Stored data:
----------------------------------------

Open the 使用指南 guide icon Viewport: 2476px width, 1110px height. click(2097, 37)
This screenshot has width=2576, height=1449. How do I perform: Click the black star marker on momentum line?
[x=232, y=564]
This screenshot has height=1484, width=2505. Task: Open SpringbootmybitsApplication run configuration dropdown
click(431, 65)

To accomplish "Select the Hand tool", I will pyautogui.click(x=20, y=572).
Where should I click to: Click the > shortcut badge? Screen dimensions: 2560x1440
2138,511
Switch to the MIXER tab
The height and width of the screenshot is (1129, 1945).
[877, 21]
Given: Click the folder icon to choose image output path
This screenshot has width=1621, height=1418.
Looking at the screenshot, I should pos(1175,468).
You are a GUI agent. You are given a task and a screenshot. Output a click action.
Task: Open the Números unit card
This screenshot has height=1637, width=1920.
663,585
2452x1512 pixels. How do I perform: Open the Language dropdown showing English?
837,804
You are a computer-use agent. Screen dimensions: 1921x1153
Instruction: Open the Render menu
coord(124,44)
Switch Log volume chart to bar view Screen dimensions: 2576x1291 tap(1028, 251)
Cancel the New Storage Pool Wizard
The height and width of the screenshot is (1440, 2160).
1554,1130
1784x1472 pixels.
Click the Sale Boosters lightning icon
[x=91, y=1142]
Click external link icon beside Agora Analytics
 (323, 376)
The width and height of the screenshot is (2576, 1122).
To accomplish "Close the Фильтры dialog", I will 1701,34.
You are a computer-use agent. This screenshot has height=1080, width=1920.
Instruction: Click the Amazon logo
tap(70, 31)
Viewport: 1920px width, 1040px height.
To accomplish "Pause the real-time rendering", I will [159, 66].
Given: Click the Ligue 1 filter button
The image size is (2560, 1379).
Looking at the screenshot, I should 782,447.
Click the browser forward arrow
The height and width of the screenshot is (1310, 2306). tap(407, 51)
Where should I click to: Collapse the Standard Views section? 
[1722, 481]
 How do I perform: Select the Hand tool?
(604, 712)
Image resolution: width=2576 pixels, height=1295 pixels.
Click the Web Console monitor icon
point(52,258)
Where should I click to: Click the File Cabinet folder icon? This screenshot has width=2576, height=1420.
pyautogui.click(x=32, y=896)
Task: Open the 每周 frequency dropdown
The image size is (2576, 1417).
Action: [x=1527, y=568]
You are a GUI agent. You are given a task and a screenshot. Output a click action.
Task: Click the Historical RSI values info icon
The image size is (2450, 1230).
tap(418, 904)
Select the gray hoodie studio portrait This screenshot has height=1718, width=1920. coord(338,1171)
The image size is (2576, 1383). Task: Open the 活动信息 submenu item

----------------------------------------

Restating all of the data exactly is the whole task.

Open the 使用指南 guide icon Viewport: 2476px width, 1110px height. click(2097, 37)
This screenshot has width=2576, height=1449. How do I perform: Click the black star marker on momentum line?
[x=232, y=564]
This screenshot has height=1484, width=2505. Task: Open SpringbootmybitsApplication run configuration dropdown
click(431, 65)

To accomplish "Select the Hand tool", I will pyautogui.click(x=20, y=572).
Where should I click to: Click the > shortcut badge? Screen dimensions: 2560x1440
2138,511
Switch to the MIXER tab
The height and width of the screenshot is (1129, 1945).
[877, 21]
Given: Click the folder icon to choose image output path
This screenshot has width=1621, height=1418.
Looking at the screenshot, I should pos(1175,468).
You are a GUI agent. You are given a task and a screenshot. Output a click action.
Task: Open the Números unit card
This screenshot has height=1637, width=1920.
663,585
2452x1512 pixels. How do I perform: Open the Language dropdown showing English?
837,804
You are a computer-use agent. Screen dimensions: 1921x1153
Instruction: Open the Render menu
coord(124,44)
Switch Log volume chart to bar view Screen dimensions: 2576x1291 tap(1028, 251)
Cancel the New Storage Pool Wizard
The height and width of the screenshot is (1440, 2160).
1554,1130
1784x1472 pixels.
Click the Sale Boosters lightning icon
[x=91, y=1142]
Click external link icon beside Agora Analytics
 (323, 376)
The width and height of the screenshot is (2576, 1122).
To accomplish "Close the Фильтры dialog", I will 1701,34.
You are a computer-use agent. This screenshot has height=1080, width=1920.
Instruction: Click the Amazon logo
tap(70, 31)
Viewport: 1920px width, 1040px height.
To accomplish "Pause the real-time rendering", I will [159, 66].
Given: Click the Ligue 1 filter button
The image size is (2560, 1379).
Looking at the screenshot, I should 782,447.
Click the browser forward arrow
The height and width of the screenshot is (1310, 2306). tap(407, 51)
Where should I click to: Collapse the Standard Views section? 
[1722, 481]
 How do I perform: Select the Hand tool?
(604, 712)
Image resolution: width=2576 pixels, height=1295 pixels.
Click the Web Console monitor icon
point(52,258)
Where should I click to: Click the File Cabinet folder icon? This screenshot has width=2576, height=1420.
pyautogui.click(x=32, y=896)
Task: Open the 每周 frequency dropdown
The image size is (2576, 1417).
Action: [x=1527, y=568]
You are a GUI agent. You are given a task and a screenshot. Output a click action.
Task: Click the Historical RSI values info icon
The image size is (2450, 1230).
tap(418, 904)
Select the gray hoodie studio portrait This screenshot has height=1718, width=1920. coord(338,1171)
The image size is (2576, 1383). Task: Open the 活动信息 submenu item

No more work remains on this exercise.